::: STUDY TEXT
Tuesday, 11 November 2014

Integrative counselling


   Integrative counselling

Integrative counselling / psychotherapy is an approach that integrates knowledge and skills from different therapy modalities into unified practice approaches (Boswell, Nelson. Nordberg, McAleavy & Castonguay, 2010).

Clinicians have been constantly working to improve methods and techniques that can be used to bring healing, or at least alleviate clients' psychological difficulties (Sharf, 2008, p.6). 

In 1919, Freud introduced the Psychoanalytic Psychotherapy as an alternative to classical Psychoanalysis (Lift. 1992). Sharf (2008) argue that a significant number of psychotherapies such as Psychotherapy Integration, Integrative Psychodynamic/Behaviour Therapy and Multimodal Therapy, were developed after Psychoanalysis, and have been currently used by integrating different theories as part of the treatment process (Sharf, 2008, p.8). These theories evolved by attempting to better describe how clients' behavior can be understood and dysfunctions reduced (Sharf, 2008, p.11).

The Integrative counselling is based on the "Common Factors Approach" which postulates that there are commonalities such as the client's willingness to change, positive therapeutic relationship, and the presence of an empathic therapist, that are shared by the therapies and are more important than unique characteristics that differentiate therapies (Norcross & Goldfried, 2005).

Considering that client's issues vary by different degrees of intensity and categories of psychopathology (Sharf, 2008, p.14), the integration of various approaches and techniques of treatment is useful in order to meet clients' treatment needs (Sharf, 2008, p.14), to improve effectiveness and achieve positive outcomes (Norcross & Goldfried, 2005).

Mrs Glaucia Barbosa,
PACFA Reg. Provisional 25212 
MCouns, MQCA(Clinical)  
ABN: 19 476 932 9547


Boswell, J.F., Nelson, D. L., Nordberg, S. S., McAleavey, A. A., & Castonguay, L.G. (2010). Competency in integrative psychotherapy: Perspectives on training and supervision. Psychotherapy Theory, Research, Practice, Training, 47(1), 3-11. DOI: 10.1037/a0018848

Sharf, R. S. (2008). Theories of psychotherapy & counselling: concepts and cases.USA:
               Brook/Cole, Centage Learning, Inc.
 (Norcross, J. C. & Goldfried, M. R. (2005).Handbook od Psychotherapy Integration.New York: Oxford University Press.
::::::
::: DATA LISTING
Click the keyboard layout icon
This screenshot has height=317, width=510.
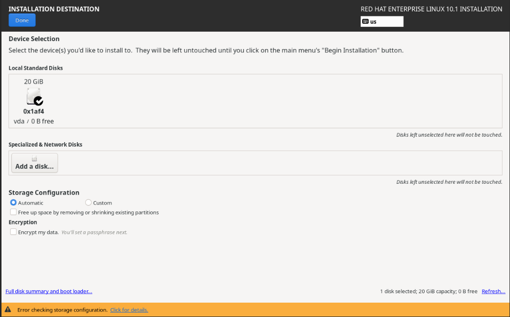click(366, 22)
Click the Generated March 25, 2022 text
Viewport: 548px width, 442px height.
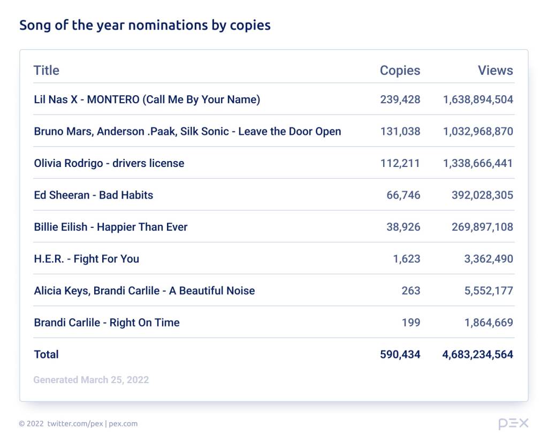tap(91, 380)
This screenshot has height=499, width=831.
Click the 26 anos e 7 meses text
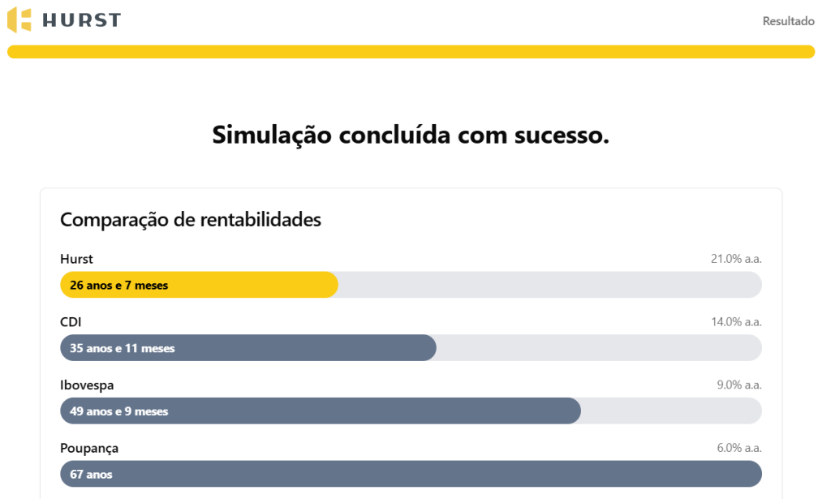pyautogui.click(x=118, y=286)
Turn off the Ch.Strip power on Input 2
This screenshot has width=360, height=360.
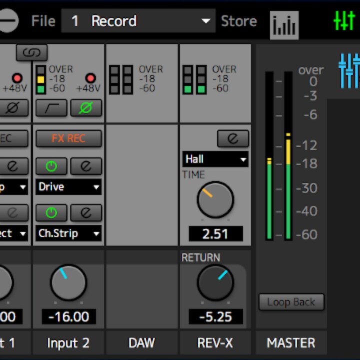click(51, 213)
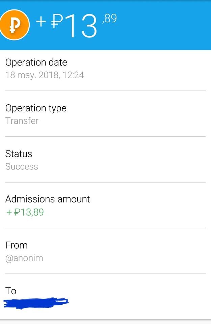Select the green +₽13,89 amount
The image size is (211, 324).
point(25,212)
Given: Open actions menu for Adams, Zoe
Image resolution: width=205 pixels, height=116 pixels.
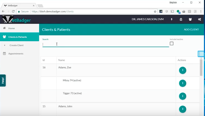Looking at the screenshot, I should pyautogui.click(x=182, y=70).
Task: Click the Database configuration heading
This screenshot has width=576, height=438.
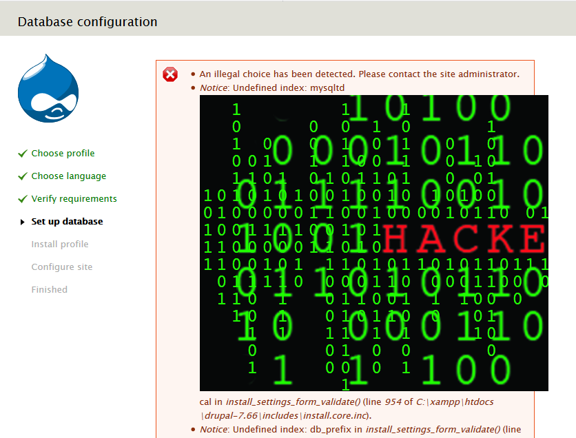Action: pyautogui.click(x=88, y=22)
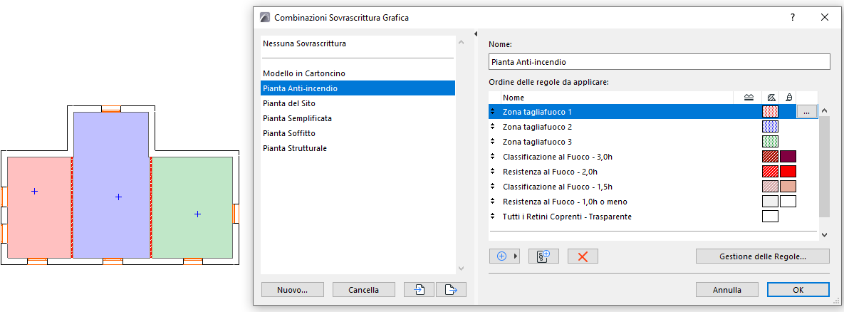Click the red swatch of Resistenza al Fuoco 2,0h
This screenshot has width=844, height=312.
point(788,172)
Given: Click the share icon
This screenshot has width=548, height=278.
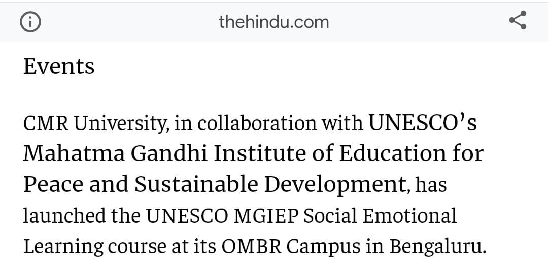Looking at the screenshot, I should 518,21.
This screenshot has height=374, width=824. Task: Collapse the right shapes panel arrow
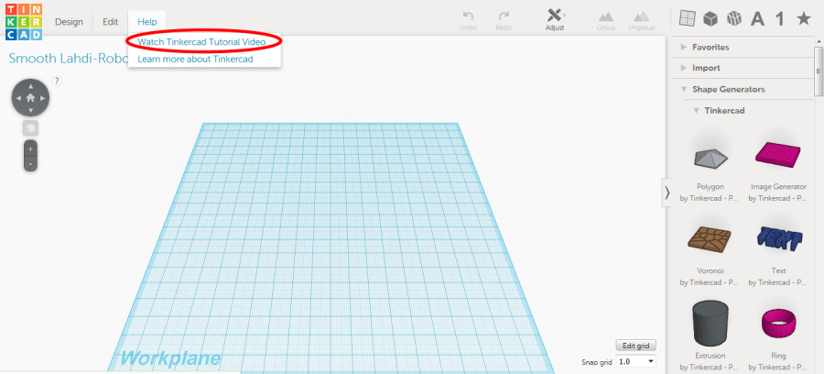click(x=667, y=192)
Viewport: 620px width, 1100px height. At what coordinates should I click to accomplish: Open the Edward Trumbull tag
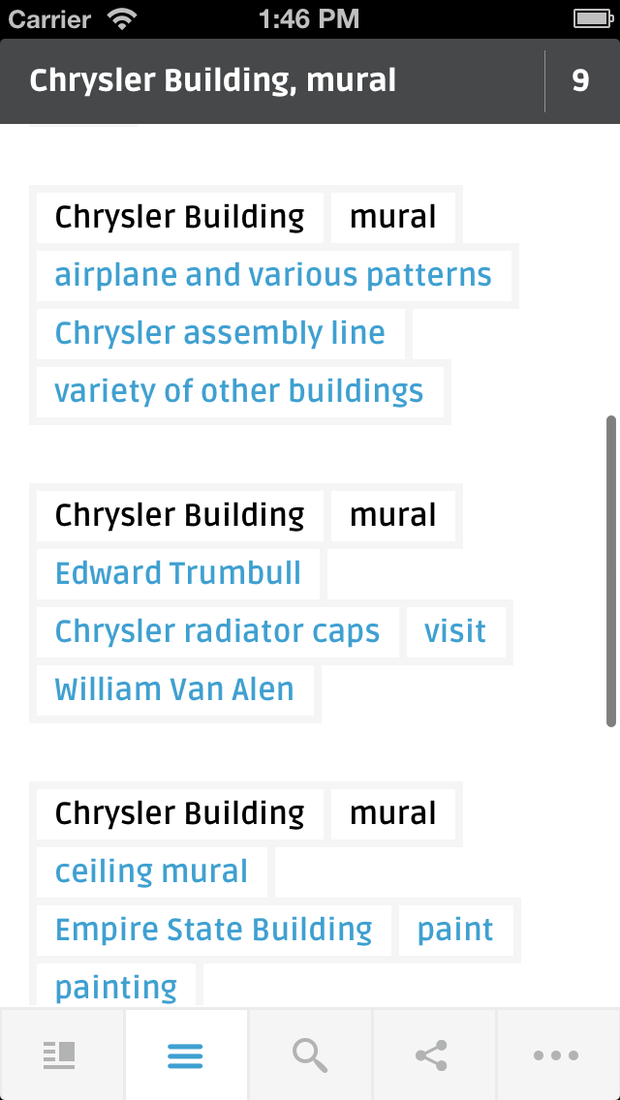(177, 573)
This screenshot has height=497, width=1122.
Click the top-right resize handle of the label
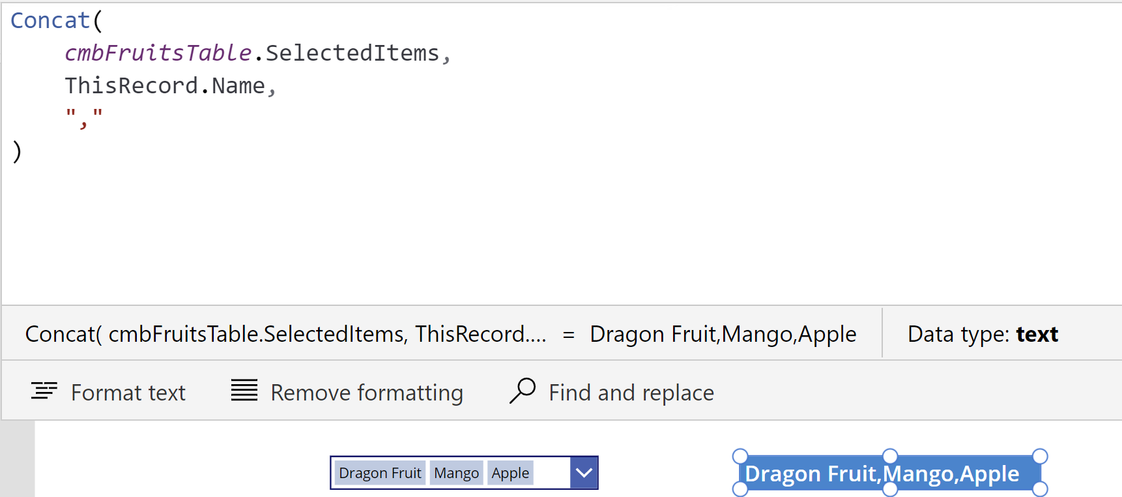[1040, 456]
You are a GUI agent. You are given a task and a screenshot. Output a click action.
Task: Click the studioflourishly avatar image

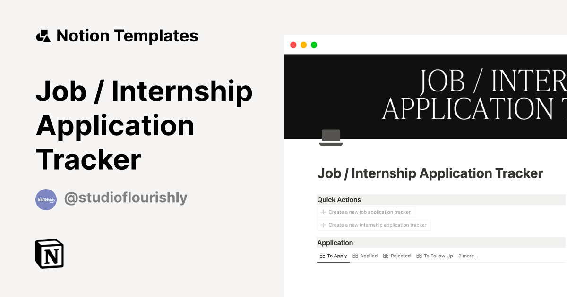[x=46, y=199]
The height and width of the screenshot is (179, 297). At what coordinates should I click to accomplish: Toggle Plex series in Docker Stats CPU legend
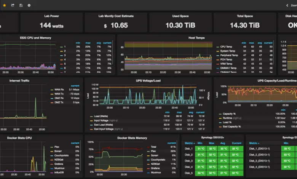coord(57,147)
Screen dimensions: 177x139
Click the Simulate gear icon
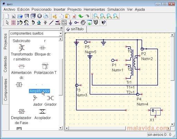coord(83,23)
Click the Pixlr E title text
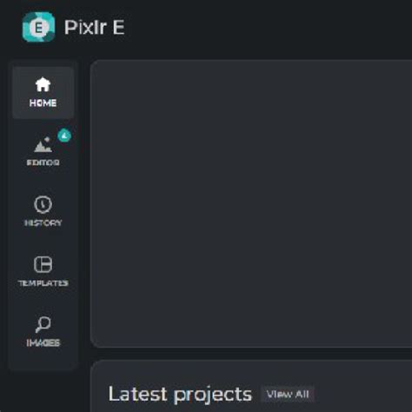 coord(95,27)
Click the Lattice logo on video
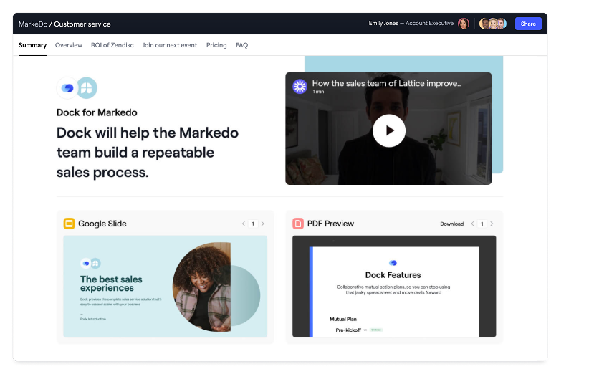 [300, 87]
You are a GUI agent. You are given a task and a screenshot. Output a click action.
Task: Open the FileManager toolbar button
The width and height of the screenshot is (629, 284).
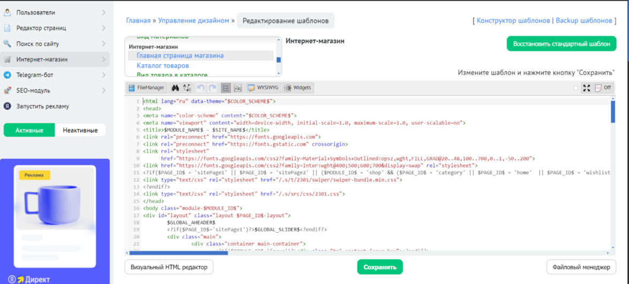pyautogui.click(x=147, y=88)
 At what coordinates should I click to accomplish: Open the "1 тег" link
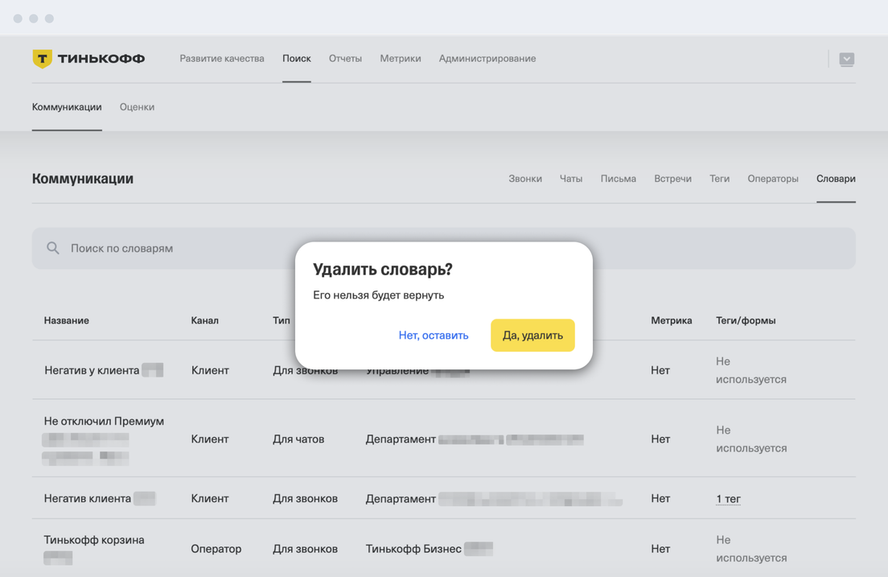tap(728, 499)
::::::
- **WORK REQUIRED**
In the text on integrative counselling, on which approach is integrative counselling said to be based?

- **WRITTEN ANSWER**
The "Common Factors Approach."